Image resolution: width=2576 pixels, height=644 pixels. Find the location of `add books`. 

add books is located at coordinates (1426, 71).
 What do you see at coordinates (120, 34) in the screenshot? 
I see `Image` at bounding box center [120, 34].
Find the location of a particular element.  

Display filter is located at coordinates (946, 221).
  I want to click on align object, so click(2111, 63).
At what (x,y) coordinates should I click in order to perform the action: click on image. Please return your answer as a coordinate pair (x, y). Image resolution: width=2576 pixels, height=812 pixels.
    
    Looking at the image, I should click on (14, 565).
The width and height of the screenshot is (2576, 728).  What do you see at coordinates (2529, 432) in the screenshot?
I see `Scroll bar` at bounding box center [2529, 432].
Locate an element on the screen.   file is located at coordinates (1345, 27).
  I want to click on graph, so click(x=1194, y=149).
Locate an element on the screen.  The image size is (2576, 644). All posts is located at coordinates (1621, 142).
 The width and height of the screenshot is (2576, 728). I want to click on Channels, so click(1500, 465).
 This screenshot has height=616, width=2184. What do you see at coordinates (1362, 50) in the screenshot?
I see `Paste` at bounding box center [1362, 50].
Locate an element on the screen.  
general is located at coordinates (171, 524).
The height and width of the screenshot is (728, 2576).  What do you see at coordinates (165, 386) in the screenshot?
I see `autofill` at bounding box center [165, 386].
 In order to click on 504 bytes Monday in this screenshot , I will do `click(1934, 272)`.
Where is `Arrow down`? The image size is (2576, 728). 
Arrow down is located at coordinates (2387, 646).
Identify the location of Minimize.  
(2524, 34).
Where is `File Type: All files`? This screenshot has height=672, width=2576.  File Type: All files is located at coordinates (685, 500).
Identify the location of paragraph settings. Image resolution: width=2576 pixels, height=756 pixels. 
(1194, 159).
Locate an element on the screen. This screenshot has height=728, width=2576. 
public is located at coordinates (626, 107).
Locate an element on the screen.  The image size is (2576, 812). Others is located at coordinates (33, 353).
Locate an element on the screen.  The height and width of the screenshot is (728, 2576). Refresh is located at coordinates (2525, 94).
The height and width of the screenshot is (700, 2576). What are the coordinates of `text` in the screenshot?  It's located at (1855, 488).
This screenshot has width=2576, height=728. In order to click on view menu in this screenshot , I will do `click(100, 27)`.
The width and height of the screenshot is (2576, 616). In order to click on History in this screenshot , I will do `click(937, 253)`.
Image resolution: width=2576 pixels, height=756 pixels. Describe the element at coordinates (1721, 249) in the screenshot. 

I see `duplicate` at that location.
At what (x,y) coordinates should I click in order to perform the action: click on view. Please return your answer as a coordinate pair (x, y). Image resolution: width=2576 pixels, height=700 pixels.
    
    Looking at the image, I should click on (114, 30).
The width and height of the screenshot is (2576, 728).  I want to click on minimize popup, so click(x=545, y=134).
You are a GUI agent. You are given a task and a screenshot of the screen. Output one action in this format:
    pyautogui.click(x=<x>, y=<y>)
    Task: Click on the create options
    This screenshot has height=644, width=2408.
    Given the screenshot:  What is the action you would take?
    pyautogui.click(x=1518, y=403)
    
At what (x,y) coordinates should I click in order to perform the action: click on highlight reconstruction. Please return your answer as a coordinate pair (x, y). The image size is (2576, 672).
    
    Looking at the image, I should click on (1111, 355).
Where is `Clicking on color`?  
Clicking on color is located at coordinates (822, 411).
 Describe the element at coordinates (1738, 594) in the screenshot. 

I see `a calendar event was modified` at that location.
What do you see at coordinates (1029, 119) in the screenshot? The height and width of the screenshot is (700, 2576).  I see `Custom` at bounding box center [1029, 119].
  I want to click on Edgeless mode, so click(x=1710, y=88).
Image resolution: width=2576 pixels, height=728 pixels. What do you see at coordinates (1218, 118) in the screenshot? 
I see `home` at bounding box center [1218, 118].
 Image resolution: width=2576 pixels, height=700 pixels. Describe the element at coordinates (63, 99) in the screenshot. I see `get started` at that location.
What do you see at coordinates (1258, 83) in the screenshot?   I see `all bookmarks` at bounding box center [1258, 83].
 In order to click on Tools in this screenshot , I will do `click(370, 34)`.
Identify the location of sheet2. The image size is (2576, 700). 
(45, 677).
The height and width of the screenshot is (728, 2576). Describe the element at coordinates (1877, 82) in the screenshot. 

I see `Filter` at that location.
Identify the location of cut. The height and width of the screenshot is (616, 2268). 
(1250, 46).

§ Task instructions:
Please give back every one of the lines above word for word, changing nothing.

§ Correct response:
Image resolution: width=2576 pixels, height=644 pixels. Find the location of `add books`. 

add books is located at coordinates (1426, 71).
 What do you see at coordinates (120, 34) in the screenshot? 
I see `Image` at bounding box center [120, 34].
Find the location of a particular element.  

Display filter is located at coordinates (946, 221).
  I want to click on align object, so click(2111, 63).
At what (x,y) coordinates should I click in order to perform the action: click on image. Please return your answer as a coordinate pair (x, y). Image resolution: width=2576 pixels, height=812 pixels.
    
    Looking at the image, I should click on (14, 565).
The width and height of the screenshot is (2576, 728).  What do you see at coordinates (2529, 432) in the screenshot?
I see `Scroll bar` at bounding box center [2529, 432].
Locate an element on the screen.   file is located at coordinates (1345, 27).
  I want to click on graph, so click(x=1194, y=149).
Locate an element on the screen.  The image size is (2576, 644). All posts is located at coordinates (1621, 142).
 The width and height of the screenshot is (2576, 728). I want to click on Channels, so click(1500, 465).
 This screenshot has height=616, width=2184. What do you see at coordinates (1362, 50) in the screenshot?
I see `Paste` at bounding box center [1362, 50].
Locate an element on the screen.  
general is located at coordinates (171, 524).
The height and width of the screenshot is (728, 2576).  What do you see at coordinates (165, 386) in the screenshot?
I see `autofill` at bounding box center [165, 386].
 In order to click on 504 bytes Monday in this screenshot , I will do `click(1934, 272)`.
Where is `Arrow down`? The image size is (2576, 728). 
Arrow down is located at coordinates (2387, 646).
Identify the location of Minimize.  
(2524, 34).
Where is `File Type: All files`? This screenshot has height=672, width=2576.  File Type: All files is located at coordinates (685, 500).
Identify the location of paragraph settings. Image resolution: width=2576 pixels, height=756 pixels. 
(1194, 159).
Locate an element on the screen. This screenshot has height=728, width=2576. 
public is located at coordinates (626, 107).
Locate an element on the screen.  The image size is (2576, 812). Others is located at coordinates (33, 353).
Locate an element on the screen.  The height and width of the screenshot is (728, 2576). Refresh is located at coordinates (2525, 94).
The height and width of the screenshot is (700, 2576). What are the coordinates of `text` in the screenshot?  It's located at (1855, 488).
This screenshot has width=2576, height=728. In order to click on view menu in this screenshot , I will do `click(100, 27)`.
The width and height of the screenshot is (2576, 616). In order to click on History in this screenshot , I will do `click(937, 253)`.
Image resolution: width=2576 pixels, height=756 pixels. Describe the element at coordinates (1721, 249) in the screenshot. 

I see `duplicate` at that location.
At what (x,y) coordinates should I click in order to perform the action: click on view. Please return your answer as a coordinate pair (x, y). Image resolution: width=2576 pixels, height=700 pixels.
    
    Looking at the image, I should click on (114, 30).
The width and height of the screenshot is (2576, 728).  I want to click on minimize popup, so click(x=545, y=134).
You are a GUI agent. You are given a task and a screenshot of the screen. Output one action in this format:
    pyautogui.click(x=<x>, y=<y>)
    Task: Click on the create options
    This screenshot has height=644, width=2408.
    Given the screenshot:  What is the action you would take?
    pyautogui.click(x=1518, y=403)
    
At what (x,y) coordinates should I click in order to perform the action: click on highlight reconstruction. Please return your answer as a coordinate pair (x, y). The image size is (2576, 672).
    
    Looking at the image, I should click on (1111, 355).
Where is `Clicking on color`?  
Clicking on color is located at coordinates (822, 411).
 Describe the element at coordinates (1738, 594) in the screenshot. 

I see `a calendar event was modified` at that location.
What do you see at coordinates (1029, 119) in the screenshot? The height and width of the screenshot is (700, 2576).  I see `Custom` at bounding box center [1029, 119].
  I want to click on Edgeless mode, so click(x=1710, y=88).
Image resolution: width=2576 pixels, height=728 pixels. What do you see at coordinates (1218, 118) in the screenshot? 
I see `home` at bounding box center [1218, 118].
 Image resolution: width=2576 pixels, height=700 pixels. Describe the element at coordinates (63, 99) in the screenshot. I see `get started` at that location.
What do you see at coordinates (1258, 83) in the screenshot?   I see `all bookmarks` at bounding box center [1258, 83].
 In order to click on Tools in this screenshot , I will do `click(370, 34)`.
Identify the location of sheet2. The image size is (2576, 700). 
(45, 677).
The height and width of the screenshot is (728, 2576). Describe the element at coordinates (1877, 82) in the screenshot. 

I see `Filter` at that location.
Identify the location of cut. The height and width of the screenshot is (616, 2268). 
(1250, 46).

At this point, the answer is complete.